• [EXERCISE AIM]: Of all the lines in the entries below, give again exactly those starting at the line containing "沪ICP备05036862号-3 (795, 2308)" and ending at the line containing "核磁共振岩心分析仪 (396, 1508)", both ends included, and no others.

START ENTRIES SUPPLIED

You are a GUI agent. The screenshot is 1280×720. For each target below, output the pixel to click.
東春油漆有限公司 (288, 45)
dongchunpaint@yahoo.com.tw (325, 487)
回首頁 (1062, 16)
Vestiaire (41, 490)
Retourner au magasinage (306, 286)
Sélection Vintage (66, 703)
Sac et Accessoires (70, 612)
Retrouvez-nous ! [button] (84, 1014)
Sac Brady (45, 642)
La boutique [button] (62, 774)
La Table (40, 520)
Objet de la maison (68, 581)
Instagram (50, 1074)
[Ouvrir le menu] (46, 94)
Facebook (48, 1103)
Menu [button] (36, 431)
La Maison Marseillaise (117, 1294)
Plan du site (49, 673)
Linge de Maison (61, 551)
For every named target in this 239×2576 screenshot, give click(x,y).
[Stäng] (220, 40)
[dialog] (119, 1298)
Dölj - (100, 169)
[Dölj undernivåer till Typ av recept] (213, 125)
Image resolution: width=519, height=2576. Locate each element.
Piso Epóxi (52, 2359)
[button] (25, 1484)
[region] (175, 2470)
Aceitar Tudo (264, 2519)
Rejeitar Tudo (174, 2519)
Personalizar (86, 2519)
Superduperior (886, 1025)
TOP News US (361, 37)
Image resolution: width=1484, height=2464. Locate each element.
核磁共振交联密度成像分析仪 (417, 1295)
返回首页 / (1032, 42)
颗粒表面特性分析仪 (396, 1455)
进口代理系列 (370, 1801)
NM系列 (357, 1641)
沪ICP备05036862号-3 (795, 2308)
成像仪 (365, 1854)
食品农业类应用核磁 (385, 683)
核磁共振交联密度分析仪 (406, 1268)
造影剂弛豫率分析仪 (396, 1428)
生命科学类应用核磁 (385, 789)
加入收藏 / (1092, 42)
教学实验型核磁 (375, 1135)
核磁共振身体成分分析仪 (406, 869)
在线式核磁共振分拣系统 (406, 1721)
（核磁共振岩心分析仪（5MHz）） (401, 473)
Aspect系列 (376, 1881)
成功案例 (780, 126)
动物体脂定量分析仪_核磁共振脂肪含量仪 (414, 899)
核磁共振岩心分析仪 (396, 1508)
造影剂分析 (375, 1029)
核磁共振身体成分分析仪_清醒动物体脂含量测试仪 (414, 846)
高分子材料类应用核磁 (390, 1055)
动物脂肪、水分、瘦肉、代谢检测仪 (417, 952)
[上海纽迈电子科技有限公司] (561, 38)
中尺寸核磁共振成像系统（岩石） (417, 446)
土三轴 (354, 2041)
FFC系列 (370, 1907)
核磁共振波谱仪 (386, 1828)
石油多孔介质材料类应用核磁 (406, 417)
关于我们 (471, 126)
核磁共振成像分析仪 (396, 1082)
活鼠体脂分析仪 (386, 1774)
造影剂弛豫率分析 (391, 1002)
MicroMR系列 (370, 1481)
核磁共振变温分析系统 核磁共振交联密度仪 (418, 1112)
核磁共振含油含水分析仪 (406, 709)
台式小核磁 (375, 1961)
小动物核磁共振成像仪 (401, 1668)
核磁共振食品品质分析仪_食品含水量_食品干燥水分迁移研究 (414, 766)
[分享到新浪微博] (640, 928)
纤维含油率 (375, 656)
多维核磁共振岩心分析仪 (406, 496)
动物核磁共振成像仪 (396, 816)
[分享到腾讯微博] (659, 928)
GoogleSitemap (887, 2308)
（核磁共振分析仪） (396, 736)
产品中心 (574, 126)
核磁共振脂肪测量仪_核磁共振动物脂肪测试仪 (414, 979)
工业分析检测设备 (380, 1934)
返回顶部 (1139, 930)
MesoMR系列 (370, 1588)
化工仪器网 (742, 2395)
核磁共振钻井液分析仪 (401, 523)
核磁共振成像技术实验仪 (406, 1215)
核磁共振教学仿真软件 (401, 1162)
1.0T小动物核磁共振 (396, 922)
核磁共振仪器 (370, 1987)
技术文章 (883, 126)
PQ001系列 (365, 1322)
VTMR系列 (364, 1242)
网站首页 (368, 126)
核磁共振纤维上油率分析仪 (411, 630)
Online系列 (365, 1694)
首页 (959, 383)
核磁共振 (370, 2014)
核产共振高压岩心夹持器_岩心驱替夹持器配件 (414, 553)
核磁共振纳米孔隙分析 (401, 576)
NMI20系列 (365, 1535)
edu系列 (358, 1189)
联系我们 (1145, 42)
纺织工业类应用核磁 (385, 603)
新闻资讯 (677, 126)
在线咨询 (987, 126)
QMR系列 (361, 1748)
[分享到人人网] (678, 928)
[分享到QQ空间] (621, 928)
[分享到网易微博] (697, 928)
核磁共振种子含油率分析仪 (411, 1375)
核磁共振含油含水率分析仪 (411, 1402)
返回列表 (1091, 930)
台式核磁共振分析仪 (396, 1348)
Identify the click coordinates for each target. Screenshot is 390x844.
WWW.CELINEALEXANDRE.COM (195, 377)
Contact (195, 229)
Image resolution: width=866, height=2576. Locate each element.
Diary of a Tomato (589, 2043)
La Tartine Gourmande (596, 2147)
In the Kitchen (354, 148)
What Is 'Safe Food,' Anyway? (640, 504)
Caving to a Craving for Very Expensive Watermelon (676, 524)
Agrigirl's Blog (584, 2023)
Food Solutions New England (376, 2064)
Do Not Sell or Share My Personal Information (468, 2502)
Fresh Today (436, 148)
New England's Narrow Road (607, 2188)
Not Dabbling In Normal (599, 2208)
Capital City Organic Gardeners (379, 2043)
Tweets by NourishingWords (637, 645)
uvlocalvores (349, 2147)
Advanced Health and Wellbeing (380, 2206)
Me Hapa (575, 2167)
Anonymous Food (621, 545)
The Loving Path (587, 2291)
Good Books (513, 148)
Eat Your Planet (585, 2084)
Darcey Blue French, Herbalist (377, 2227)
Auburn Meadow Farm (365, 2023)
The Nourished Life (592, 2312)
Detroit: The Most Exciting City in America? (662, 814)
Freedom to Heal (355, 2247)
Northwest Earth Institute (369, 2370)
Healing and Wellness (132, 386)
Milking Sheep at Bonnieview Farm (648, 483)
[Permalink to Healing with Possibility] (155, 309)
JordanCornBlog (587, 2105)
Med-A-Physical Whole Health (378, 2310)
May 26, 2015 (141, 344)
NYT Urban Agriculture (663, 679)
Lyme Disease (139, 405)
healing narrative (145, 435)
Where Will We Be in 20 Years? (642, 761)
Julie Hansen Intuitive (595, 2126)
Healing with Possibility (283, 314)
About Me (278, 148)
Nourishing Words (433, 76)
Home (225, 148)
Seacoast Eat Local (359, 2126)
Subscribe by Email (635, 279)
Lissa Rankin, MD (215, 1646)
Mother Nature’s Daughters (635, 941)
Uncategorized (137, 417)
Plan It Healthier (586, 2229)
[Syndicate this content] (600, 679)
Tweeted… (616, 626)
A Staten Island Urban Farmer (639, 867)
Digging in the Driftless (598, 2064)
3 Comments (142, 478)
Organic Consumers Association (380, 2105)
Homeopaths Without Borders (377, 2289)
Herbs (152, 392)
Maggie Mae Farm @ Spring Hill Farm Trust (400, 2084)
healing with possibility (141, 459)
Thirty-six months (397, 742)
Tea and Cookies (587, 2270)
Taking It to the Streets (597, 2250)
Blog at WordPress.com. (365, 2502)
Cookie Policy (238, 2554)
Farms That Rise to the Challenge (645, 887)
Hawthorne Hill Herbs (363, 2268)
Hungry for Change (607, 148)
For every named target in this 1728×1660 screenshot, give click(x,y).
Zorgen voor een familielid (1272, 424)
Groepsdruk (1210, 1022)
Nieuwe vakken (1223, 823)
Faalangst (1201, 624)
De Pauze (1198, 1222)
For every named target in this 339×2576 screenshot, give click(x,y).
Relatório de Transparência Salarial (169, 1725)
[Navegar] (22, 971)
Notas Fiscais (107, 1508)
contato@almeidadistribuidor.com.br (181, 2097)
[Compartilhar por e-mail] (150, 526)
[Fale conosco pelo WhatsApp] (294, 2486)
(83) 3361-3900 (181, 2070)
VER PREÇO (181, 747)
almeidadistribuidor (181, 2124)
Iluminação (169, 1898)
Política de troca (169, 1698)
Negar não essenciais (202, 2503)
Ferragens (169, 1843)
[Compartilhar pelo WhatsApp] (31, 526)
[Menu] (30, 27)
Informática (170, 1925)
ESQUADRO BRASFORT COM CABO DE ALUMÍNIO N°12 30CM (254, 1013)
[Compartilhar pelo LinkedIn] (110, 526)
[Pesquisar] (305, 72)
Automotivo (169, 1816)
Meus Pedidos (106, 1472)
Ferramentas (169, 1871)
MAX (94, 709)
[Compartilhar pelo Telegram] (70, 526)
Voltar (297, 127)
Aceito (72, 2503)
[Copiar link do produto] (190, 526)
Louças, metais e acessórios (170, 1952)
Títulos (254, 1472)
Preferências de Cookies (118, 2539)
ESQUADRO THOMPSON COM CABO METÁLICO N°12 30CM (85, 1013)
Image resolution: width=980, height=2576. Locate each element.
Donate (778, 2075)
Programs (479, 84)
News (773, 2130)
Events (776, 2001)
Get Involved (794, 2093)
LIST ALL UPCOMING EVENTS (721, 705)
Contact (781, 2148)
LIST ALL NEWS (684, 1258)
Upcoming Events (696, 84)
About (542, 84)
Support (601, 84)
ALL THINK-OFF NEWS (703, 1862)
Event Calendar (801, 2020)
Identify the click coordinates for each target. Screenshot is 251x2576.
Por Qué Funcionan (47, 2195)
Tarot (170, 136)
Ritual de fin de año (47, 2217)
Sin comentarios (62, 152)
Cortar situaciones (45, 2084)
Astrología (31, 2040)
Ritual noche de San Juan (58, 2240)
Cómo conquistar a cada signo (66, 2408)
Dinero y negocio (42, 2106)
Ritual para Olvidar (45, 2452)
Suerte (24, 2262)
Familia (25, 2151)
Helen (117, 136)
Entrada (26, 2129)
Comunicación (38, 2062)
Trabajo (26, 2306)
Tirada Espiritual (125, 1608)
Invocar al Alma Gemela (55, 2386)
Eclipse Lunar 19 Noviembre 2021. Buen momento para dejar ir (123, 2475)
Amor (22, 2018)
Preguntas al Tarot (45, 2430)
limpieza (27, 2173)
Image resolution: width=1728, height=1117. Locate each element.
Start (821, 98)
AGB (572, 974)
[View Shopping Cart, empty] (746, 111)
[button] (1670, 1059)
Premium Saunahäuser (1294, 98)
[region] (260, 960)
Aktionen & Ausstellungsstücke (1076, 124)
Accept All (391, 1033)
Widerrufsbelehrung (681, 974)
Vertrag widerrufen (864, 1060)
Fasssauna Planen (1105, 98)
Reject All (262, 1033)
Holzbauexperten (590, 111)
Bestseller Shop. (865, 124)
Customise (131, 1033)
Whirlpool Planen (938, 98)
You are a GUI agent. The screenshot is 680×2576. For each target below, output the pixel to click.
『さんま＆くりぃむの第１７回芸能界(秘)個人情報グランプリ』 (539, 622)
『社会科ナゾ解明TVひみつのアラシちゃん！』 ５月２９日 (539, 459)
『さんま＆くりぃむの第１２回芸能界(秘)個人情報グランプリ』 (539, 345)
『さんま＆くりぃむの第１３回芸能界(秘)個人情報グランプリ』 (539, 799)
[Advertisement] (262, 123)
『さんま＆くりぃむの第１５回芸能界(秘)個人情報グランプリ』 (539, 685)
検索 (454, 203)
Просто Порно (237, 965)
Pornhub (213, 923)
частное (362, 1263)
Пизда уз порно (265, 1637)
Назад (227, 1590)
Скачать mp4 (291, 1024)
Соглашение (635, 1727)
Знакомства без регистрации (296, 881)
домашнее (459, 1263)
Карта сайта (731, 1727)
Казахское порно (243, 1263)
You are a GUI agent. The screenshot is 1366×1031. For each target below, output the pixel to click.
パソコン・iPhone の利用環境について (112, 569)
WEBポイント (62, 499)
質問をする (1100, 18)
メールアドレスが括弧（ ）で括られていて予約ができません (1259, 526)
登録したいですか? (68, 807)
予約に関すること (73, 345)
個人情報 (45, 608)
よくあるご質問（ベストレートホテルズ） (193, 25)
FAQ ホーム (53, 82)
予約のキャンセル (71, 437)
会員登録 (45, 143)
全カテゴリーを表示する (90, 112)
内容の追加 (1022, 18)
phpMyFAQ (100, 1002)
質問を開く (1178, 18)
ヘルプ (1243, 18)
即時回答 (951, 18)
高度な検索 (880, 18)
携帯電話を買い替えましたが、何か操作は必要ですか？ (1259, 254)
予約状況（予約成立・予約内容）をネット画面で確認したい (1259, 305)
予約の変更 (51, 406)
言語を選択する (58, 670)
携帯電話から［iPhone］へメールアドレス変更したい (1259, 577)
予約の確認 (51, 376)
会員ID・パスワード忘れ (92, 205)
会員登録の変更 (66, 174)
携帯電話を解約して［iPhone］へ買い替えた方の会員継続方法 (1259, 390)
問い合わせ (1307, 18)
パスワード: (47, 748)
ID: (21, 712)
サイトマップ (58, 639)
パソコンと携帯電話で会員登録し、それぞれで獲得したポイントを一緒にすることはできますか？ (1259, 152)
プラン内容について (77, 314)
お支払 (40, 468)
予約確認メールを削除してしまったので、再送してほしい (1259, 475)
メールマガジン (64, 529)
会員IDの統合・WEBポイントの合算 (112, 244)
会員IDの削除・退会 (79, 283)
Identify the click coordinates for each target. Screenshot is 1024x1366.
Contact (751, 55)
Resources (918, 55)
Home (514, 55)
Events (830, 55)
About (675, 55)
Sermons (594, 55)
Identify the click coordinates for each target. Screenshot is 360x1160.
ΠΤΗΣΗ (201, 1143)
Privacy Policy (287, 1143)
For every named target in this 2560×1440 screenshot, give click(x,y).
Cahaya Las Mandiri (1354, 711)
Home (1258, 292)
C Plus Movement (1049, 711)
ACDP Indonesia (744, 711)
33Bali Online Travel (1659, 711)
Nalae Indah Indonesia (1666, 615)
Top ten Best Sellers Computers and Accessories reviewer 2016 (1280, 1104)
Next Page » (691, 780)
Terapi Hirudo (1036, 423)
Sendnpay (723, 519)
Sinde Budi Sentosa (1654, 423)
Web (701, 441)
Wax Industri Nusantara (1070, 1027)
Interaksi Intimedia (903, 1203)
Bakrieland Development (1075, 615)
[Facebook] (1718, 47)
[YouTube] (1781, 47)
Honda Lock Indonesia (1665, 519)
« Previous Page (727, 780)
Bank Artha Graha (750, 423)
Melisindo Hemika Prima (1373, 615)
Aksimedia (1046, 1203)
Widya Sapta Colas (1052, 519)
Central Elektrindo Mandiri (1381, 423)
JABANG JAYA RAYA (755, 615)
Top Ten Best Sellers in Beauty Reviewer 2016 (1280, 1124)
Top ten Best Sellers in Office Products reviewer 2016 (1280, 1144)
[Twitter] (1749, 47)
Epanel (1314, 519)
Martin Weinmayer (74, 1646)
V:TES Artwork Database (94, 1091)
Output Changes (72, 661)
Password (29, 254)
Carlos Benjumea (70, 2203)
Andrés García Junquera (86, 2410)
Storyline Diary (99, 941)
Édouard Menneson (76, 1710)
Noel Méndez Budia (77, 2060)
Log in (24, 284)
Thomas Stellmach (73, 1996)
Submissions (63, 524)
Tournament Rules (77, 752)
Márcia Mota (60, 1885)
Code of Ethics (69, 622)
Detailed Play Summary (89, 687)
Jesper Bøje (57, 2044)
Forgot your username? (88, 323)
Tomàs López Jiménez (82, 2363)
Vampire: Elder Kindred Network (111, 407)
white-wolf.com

END ENTRIES SUPPLIED

• [ANSWER TO THIS PROBLEM]:
沪ICP备05036862号-3 (795, 2308)
成像仪 (365, 1854)
食品农业类应用核磁 (385, 683)
核磁共振交联密度分析仪 (406, 1268)
造影剂弛豫率分析仪 (396, 1428)
生命科学类应用核磁 (385, 789)
加入收藏 / (1092, 42)
教学实验型核磁 (375, 1135)
核磁共振身体成分分析仪 (406, 869)
在线式核磁共振分拣系统 (406, 1721)
（核磁共振岩心分析仪（5MHz）） (401, 473)
Aspect系列 (376, 1881)
成功案例 (780, 126)
动物体脂定量分析仪_核磁共振脂肪含量仪 (414, 899)
核磁共振岩心分析仪 (396, 1508)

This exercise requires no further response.